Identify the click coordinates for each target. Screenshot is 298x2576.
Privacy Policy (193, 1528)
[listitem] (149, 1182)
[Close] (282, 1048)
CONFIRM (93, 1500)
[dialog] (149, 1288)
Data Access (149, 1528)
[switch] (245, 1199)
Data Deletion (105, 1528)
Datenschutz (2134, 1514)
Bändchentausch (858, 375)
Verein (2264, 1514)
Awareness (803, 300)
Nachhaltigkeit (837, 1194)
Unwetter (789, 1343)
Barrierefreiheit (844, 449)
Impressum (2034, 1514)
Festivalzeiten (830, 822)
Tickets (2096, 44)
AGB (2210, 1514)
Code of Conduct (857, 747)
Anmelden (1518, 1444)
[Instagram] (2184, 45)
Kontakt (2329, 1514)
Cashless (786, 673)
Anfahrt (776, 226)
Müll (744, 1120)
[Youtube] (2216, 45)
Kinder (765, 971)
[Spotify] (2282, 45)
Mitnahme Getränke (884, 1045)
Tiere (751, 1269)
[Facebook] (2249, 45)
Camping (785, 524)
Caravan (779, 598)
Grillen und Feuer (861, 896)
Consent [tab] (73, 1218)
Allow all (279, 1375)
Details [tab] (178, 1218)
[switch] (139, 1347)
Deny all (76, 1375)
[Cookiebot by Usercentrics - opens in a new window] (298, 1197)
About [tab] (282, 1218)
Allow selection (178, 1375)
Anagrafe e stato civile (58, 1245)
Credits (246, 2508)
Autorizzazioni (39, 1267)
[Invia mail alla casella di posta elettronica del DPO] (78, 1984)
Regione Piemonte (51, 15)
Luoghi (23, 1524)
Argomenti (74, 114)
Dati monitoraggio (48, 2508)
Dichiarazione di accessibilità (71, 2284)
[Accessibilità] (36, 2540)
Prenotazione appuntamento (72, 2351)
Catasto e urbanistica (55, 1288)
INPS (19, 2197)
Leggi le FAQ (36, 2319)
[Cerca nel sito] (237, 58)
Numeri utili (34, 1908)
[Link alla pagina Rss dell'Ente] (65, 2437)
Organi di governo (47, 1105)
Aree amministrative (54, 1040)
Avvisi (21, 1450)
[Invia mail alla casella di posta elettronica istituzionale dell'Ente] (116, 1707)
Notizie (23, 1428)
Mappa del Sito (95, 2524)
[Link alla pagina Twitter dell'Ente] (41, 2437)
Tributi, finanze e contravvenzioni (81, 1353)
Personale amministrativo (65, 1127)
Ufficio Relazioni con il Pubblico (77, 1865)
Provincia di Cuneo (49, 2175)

☆ ☆ ☆ ☆

> **Task objective**:
Your reply should hold every line from the data that contains "alla", copied in full.

> **Reply**:
[Invia mail alla casella di posta elettronica del DPO] (78, 1984)
[Link alla pagina Rss dell'Ente] (65, 2437)
[Invia mail alla casella di posta elettronica istituzionale dell'Ente] (116, 1707)
[Link alla pagina Twitter dell'Ente] (41, 2437)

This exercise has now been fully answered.